Chapter 11 of 40 · Haggai Roitman

RL Foundations for Language Models

RL Foundations for Language Models

Supervised fine-tuning (SFT) teaches a model to imitate demonstrations, but imitation has a ceiling: the model can never exceed the quality of its training data. Reinforcement learning breaks this barrier. By generating novel text, receiving reward feedback, and updating toward higher-reward behaviours, an RL-trained model can discover strategies that no human demonstrator wrote--producing outputs that are more helpful, more accurate, and better aligned with human preferences [9]. This is the mechanism behind every frontier model: GPT-4 [23], Claude, Llama-3 [25], and DeepSeek-R1 [15] all apply RL after SFT as the critical step that transforms a capable but unsteered model into an aligned assistant.

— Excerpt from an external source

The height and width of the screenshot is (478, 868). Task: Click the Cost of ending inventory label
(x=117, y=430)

4.1 Two Paradigms for RL in LLMs

RL methods for language models fall into two broad paradigms, each suited to different goals:

Paradigm 1: Alignment via Human Preferences (RLHF/DPO). The original motivation for applying RL to LLMs was alignment--making models helpful, harmless, and honest. Reinforcement Learning from Human Feedback (RLHF) [9, 174, 175] trains a reward model from pairwise human judgments ("which response is better?") and then optimizes the policy to maximize that learned reward. DPO [10] simplifies this by eliminating the reward model entirely, converting preferences directly into a supervised loss. Both approaches produce aligned assistants that follow instructions and respect safety constraints.

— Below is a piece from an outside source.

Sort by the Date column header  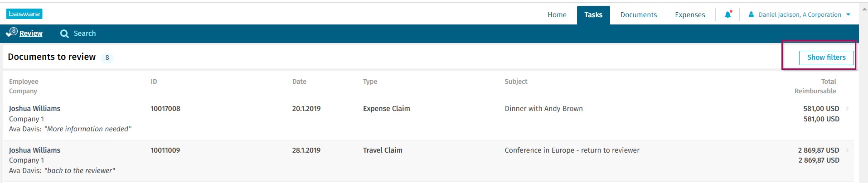tap(299, 82)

Paradigm 2: Capability Enhancement via Verifiable Rewards (RLVR). More recently, RL has been used not just for alignment but for teaching new capabilities--particularly reasoning, mathematics, and code generation. Here the reward comes not from human preferences but from verifiable outcomes: did the model produce the correct answer? Did the code pass all tests? DeepSeek-R1 [15] demonstrated that GRPO with rule-based rewards (format correctness + answer accuracy) can train models to develop sophisticated chain-of-thought reasoning without any human preference data. This paradigm--RL from Verifiable Rewards (RLVR)--is now the dominant approach for building reasoning models and agentic systems.

The Shared Foundation Despite their different goals, both paradigms share the same core machinery:

• A policy πθ (the LLM) that generates text autoregressively

• A reward signal r(x, y) (learned from preferences or computed from verification)

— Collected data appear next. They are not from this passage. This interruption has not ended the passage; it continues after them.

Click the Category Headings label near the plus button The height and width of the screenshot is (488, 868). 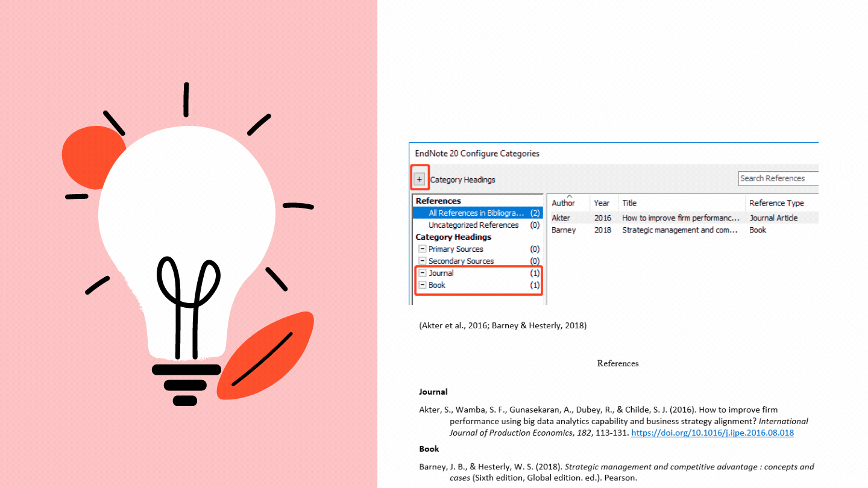pos(464,180)
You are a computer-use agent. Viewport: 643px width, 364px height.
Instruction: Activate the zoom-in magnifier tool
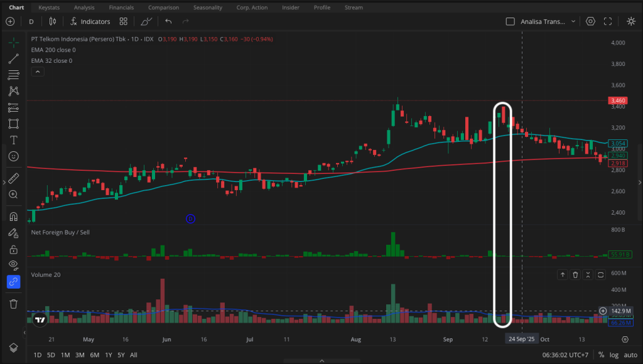[13, 195]
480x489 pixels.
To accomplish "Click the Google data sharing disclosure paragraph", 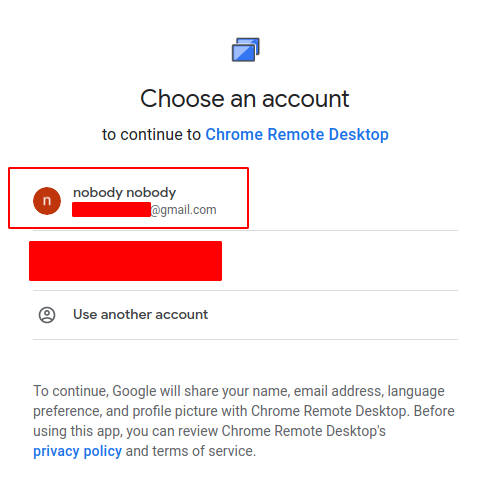I will coord(244,421).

• A KL constraint against a reference policy to prevent degenerate solutions

• Policy gradient optimization (PPO or GRPO) to update the model toward higher reward

The chapters in this part develop each component in detail.

The key insight that makes RL applicable to language models is recasting autoregressive generation as a Markov Decision Process:

The LLM-as-Agent Analogy

Think of the LLM as an agent writing a response one token at a time. At each step, it looks at everything written so far (the state), chooses the next word (the action), and the page grows by one token (the transition). When the response is complete, a judge scores it (the reward). The goal: learn a writing strategy (a policy) that consistently earns high scores.

Formally, the MDP for text generation is:

• State st = (x, y1, . . . , yt−1): the prompt concatenated with all tokens generated so far.

• Action at ∈{1, . . . , |V|}: choosing the next token from the vocabulary (32K-128K options).

• Transition P(st+1|st, at): deterministic--just append the chosen token. No environment stochasticity.

• Reward r: typically given only at the end of generation (sparse). For RLHF: the reward model score. For RLVR: correctness of the final answer.

• Policy πθ(at|st): the LLM's next-token probability distribution--exactly what the softmax output already computes.

• Discount γ = 1.0: episodes are finite (one response), so no discounting needed.

This mapping is powerful because the LLM already is a policy--its softmax output defines πθ(at|st) for every state. We don't need to build a separate policy network; we just need to adjust the weights θ so the model assigns higher probability to token sequences that earn higher reward.

4.3 The RLHF Pipeline

The classic RLHF pipeline [9] consists of four stages:

1. Supervised Fine-Tuning (SFT): Train a base model on high-quality demonstrations to produce a policy πSFT that can follow instructions.

2. Reward Model Training: Collect human preference comparisons (yw ≻yl for the same prompt) and train a reward model Rϕ(x, y) using the Bradley-Terry objective.

3. RL Optimization: Use the reward model as a signal to optimize the policy via PPO or GRPO, subject to a KL constraint against πSFT.

4. Evaluation and Iteration: Evaluate the aligned model, collect new failure cases, and iterate.

For RLVR (reasoning/agentic training), stages 1-2 are replaced: the SFT model is trained on reasoning traces, and the reward model is replaced by a verifier (e.g., checking mathematical correctness). Stage 3 remains the same--PPO or GRPO optimization against the reward signal.

How LLM RL Differs from Classical RL The LLM setting differs from classical RL in important ways:

• Deterministic transitions: The "next state" is just the concatenation of previous tokens-- no stochastic environment.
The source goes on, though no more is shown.